→ **Instructions for the task**
Set out every line of the records below as a numbered list, leaving out any blank lines.

Start of Data section

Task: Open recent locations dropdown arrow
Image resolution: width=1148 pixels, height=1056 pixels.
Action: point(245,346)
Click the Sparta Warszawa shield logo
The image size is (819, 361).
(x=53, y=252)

End of Data section

→ **Exercise solution**
1. Task: Open recent locations dropdown arrow
2. Image resolution: width=1148 pixels, height=1056 pixels.
3. Action: point(245,346)
4. Click the Sparta Warszawa shield logo
5. The image size is (819, 361).
6. (x=53, y=252)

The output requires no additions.